- _Page_
━━━━━━━━
No Absolutes
Contemporary Art from the Region
October 8, 2000 - January 7, 2001
Catalogue Essay - Connie Arismendi

Connie Arismendi
Connie Arismendi looks to family and uses natural materials to create
objects that offer comfort both through the familiar and through suggestions
of physical comfort. In Tree of Life, she builds a colossal candelabra
that is also a tree. The candles bear elusive portraits of members of
her family. The form was inspired by a huge candelabra in the cathedral
in Milan, an icon that she recalls as one of both beauty and horror. The
candles transform the ordinary into the liturgical. They convey a sense
of the ephemeral and vulnerable in contrast to the solidity of the metal
tree, and of the duration of a life in contrast to the eternal.
Arismendi creates metaphors of fragility in all her works. In The Pull of Life, she uses velvet cushions as receptacles for growing orchids. During the period of the exhibition, some of the plants will die. But she offers physical comfort and beauty to balance loss. The sense of luxury conveyed by the velvet and orchids is contradicted by their placement on the floor, a disjunction that defies the offer of comfort.
━━━━━━━━
- _Supplied records_
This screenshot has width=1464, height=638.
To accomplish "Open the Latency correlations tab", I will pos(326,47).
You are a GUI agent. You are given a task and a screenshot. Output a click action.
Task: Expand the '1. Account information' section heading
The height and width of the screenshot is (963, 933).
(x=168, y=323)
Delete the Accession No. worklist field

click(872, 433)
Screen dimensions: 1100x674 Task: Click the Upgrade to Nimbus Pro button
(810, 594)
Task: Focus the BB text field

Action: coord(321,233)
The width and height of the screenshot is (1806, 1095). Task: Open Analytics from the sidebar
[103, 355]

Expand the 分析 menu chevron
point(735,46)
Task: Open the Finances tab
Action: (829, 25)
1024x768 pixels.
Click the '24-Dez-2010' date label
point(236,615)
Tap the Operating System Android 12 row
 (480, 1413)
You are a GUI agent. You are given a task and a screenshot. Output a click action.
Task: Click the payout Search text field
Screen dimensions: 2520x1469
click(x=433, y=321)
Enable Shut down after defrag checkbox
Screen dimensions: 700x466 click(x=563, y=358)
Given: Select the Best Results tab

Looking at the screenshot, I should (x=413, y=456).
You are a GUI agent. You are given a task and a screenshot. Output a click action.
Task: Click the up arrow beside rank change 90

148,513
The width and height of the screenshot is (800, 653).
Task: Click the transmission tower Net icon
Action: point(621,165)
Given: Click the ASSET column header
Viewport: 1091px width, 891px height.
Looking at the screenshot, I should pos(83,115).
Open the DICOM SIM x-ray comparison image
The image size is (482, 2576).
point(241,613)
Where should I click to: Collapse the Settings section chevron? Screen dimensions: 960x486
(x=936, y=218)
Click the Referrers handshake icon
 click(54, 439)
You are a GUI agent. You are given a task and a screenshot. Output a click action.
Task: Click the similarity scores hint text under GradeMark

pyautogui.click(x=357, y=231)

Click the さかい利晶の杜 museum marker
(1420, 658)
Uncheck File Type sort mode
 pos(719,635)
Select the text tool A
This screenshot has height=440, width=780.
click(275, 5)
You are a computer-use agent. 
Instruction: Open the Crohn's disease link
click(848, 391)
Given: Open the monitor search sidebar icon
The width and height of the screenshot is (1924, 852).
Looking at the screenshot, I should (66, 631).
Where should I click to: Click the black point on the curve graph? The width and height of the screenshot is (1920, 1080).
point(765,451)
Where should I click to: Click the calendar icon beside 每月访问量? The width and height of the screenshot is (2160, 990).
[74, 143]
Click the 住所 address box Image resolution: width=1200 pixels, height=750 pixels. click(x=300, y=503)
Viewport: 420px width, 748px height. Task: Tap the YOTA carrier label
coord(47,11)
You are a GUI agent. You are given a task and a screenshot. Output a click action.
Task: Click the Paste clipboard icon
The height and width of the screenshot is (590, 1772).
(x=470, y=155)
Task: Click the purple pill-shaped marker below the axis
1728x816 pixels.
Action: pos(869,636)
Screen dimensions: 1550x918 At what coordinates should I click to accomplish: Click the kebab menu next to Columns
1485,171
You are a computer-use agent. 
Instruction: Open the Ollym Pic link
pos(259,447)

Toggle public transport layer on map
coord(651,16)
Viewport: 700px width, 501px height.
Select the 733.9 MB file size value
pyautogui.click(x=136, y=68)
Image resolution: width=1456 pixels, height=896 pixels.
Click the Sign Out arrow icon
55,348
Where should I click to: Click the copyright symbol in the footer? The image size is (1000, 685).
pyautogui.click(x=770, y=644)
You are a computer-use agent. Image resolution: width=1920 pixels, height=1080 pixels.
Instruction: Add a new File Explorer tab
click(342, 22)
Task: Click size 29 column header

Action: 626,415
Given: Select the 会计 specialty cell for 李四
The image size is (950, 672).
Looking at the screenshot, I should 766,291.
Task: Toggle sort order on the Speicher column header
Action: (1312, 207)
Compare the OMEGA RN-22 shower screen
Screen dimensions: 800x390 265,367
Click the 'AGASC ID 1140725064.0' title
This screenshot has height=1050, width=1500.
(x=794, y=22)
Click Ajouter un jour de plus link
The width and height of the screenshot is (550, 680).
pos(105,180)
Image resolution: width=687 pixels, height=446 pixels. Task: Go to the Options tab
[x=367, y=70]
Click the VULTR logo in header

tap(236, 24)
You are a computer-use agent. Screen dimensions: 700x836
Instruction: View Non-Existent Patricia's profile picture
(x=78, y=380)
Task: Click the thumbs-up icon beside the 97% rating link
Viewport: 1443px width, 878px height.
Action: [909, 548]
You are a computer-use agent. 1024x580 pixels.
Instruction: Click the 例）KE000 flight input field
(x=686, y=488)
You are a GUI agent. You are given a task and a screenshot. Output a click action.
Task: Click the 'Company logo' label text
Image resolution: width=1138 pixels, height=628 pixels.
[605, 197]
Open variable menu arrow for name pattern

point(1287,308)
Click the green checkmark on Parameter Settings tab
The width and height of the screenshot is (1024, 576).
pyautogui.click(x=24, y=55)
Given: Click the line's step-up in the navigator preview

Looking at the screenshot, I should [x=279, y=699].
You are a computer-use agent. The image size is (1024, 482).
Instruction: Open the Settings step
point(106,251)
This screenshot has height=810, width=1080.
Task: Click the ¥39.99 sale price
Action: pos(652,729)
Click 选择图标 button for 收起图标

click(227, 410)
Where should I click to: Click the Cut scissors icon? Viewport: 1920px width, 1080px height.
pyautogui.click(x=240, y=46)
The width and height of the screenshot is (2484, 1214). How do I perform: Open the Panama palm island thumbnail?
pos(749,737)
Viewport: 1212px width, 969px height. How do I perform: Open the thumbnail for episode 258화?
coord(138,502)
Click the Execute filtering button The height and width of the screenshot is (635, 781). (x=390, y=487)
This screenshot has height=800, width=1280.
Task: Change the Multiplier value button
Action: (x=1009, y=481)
━━━━━━━━
- _Written request_
In the catalogue essay on Connie Arismendi, what inspired the form of Tree of Life?

- _Exercise output_
A huge candelabra in the cathedral in Milan.